How to Make Google Translate Beatbox
Google Translate is probably not the best translator you can choose (you can't ask for more from a free online translator though), but there is something that it can do better than you. Particularly, it can beatbox better than Saian Supa Crew! Well, at least it can do it better than you do. Seriously, what can be funnier than making a robot do something as cool as beatbox?! People all over the world go crazy about it, so it's high time to check it out. Check superfunny beatbox session from Google Translate!
- Go to http://www.google.com/ and click the Translate tab on the task bar on top of the page.
- Find the language options and set the program to translate from German to German.
- After that, enter the following symbols to the box:
pv zk pv pv zk pv zk kz zk pv pv pv zk pv zk zk pzk pzk pvzkpkzvpvzk kkkkkk bsch
- Now, find the Listen button below, hit it and enjoy the most awesome beatbox ever performed by a robot. Feel free to enter this "text" several times in a row to listen to a full-fledged "track".
- Alternatively, just hit this link
It will redirect you to the Google Translate page where everything is all set for you to have fun.
- The "Pv zk pv pv zk pv zk kz zk pv pv pv zk pv zk zk pzk pzk pvzkpkzvpvzk kkkkkk bsch" is the most popular variant, but the good news is you can create your own tracks. The trick is each of these letter combinations stands for particular beatbox-like sound. Thus, "pv" produces breathy sound, "bk" gives you a bass, etc. You can even find the rudiment/instrument notation of Google Translate if you want and create cool samples from scratch. -Basically, you want to use the following combinations of letters: "zk", "pv", "bschk" (snare), "tk", "vk", "kt", "th", "kttp", "krp", "thp", and "ds". By the way, such letters as "r", "w", and f" seem to be very nice to add to the line from time to time for some extra awesomeness. Each of them produces a unique sound, so feel free to experiment with them and create your own variants of Google Translate beatbox.

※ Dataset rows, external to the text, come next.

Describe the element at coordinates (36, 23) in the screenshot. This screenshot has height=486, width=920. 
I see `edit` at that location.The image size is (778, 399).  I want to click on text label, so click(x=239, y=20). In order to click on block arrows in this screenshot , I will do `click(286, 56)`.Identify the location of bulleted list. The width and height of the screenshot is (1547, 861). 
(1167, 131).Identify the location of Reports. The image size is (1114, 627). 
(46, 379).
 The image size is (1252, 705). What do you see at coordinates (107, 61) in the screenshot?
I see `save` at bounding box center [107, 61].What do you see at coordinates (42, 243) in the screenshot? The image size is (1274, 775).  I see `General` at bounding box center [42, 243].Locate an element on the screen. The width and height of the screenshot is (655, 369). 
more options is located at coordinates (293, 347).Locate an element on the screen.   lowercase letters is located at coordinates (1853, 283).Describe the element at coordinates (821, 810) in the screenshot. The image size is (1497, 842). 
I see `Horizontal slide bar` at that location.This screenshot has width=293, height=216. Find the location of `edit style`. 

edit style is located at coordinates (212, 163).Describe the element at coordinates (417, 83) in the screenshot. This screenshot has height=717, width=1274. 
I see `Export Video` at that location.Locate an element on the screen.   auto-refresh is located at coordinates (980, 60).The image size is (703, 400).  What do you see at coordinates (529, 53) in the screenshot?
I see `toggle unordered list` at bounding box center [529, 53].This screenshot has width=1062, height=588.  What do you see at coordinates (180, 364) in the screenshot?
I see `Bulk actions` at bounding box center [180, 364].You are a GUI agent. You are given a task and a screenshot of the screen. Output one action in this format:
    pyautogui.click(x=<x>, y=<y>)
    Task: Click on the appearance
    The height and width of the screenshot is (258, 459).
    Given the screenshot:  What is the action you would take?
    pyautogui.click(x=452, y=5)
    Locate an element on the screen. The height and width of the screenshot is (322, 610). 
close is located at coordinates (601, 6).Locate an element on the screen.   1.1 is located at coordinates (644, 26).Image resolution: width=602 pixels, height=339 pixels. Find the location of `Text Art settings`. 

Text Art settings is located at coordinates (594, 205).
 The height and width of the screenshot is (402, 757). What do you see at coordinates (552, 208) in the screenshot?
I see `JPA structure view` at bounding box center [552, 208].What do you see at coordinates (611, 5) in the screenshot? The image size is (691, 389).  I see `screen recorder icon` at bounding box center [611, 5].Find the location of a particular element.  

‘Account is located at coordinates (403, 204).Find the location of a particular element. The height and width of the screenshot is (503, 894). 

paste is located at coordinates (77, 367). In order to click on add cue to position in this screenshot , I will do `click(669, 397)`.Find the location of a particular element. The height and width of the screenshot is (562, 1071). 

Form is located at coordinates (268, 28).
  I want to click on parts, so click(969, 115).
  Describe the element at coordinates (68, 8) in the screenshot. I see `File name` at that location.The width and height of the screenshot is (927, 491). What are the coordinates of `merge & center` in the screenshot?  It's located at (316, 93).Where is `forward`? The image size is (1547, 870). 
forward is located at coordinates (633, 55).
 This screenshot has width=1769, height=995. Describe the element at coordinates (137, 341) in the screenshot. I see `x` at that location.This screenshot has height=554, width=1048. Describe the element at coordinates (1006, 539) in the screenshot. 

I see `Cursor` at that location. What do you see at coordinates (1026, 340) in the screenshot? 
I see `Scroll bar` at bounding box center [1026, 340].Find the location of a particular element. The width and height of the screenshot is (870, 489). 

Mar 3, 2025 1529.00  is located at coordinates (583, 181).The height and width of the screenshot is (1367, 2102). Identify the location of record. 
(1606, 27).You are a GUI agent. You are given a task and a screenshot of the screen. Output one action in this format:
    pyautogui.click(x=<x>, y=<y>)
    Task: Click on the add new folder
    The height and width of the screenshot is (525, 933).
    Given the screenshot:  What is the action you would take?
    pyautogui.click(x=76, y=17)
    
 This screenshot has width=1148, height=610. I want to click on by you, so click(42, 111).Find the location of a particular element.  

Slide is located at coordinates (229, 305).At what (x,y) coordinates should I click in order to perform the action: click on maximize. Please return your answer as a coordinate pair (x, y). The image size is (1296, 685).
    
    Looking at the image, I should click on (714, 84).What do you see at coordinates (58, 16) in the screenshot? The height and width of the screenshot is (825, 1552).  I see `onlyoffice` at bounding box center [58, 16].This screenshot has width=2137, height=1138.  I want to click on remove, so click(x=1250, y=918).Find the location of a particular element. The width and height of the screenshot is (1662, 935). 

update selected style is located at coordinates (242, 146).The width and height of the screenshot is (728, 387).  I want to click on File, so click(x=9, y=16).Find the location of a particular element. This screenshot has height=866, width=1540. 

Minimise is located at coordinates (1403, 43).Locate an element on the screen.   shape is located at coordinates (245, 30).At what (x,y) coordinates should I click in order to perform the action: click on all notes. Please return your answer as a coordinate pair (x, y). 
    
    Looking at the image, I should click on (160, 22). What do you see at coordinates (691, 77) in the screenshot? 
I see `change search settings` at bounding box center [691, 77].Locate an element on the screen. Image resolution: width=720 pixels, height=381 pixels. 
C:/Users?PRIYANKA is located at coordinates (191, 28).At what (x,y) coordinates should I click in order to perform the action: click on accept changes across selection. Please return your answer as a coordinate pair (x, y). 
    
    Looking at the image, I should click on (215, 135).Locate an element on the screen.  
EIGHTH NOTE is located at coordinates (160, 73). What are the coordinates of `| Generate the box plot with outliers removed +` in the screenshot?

- Don't forget spaces and punctuation! They add pauses of various durations and can also give your patterns some sort of an intonation. For example, question marks slightly bends the melody while exclamation marks give it a little rise.
- Don't forget to switch the language to German. None of these letter combinations would work for other languages, although some languages can make them sound pretty interesting as well. Thus, you can try Czech or Polish languages.
- Google Translate beatbox was a buzz, and hundreds of online references popped up here and there. Obviously, you don't want to check each and every link that promises to redirect you to an amazing Google Translate beatboxing page or something. You only want to hit the reliable links (like the one posted above) in order to keep your computer safe from viruses.
Google Translate beatboxing is a lot of fun. Feel free to play with the combinations and create your own track that would possibly rock the cyberspace one day!